2018-07-01, 13:07 | aktualizacja 2018-07-04, 18:07
Zwykło się postrzegać aktorki występujące w hollywoodzkich produkcjach jako kobiety niemal bez skazy. Te, które wyłamują się z tego obrazu, najczęściej są obsadzane w roli "zabawnej, grubszej przyjaciółka" głównej bohaterki. Z owym stereotypem postanowiła zmierzyć się Amy Schumer w swoim najnowszym filmie "Jestem taka piękna".
Posłuchaj
– Mamy przykład serialu "Jane the Virgin" z Giną Rodriguez, która nie ma figury modelki. Wygląda jak normalna dziewczyna. Sama była zdziwiona, że dostała główną rolę w serialu, w którym otaczające ją kobiety są nieraz o kilka rozmiarów mniejsze. Dodatkowo, w trakcie zdjęć zachorowała ciężko i straciła na wadze. Gdy pojawiła się na planie, producenci powiedzieli jej, że nie musi chudnąć do tej roli, bo lubią ją taką, jaka jest, i chcieliby, żeby jej bohaterka wyglądała jak zdrowa, normalna kobieta. Takie sytuacje są wyzwalające dla wielu kobiet i dla samych twórców, ale z drugiej strony wydaje się, że kino zostało trochę w tyle w kwestii tych zmian – mówi dziennikarka Małgorzata Steciak.

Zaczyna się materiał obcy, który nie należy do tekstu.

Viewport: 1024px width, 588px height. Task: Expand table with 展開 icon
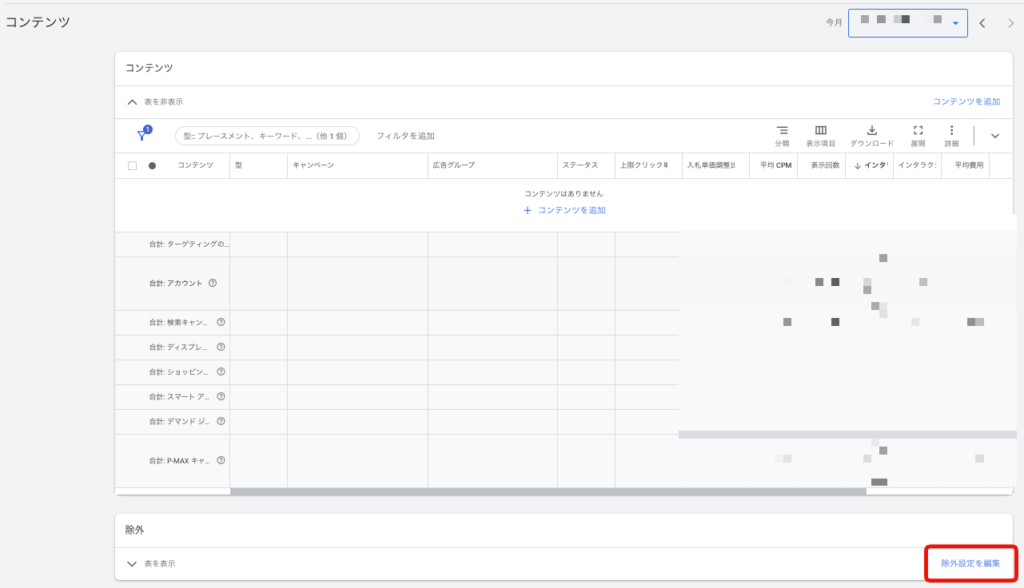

– Amy Schumer mówi o sprawach dobrze znanych każdej kobiecie i doprowadza je do granic absurdu. To specyficzny rodzaj komedii. Ona nie specjalizuje się w humorze sytuacyjnym, tylko bierze jakiś problem i na jego podstawie robi skecz – dodaje Katarzyna Czajka-Kominiarczuk, prowadząca bloga "Zwierz popkulturalny".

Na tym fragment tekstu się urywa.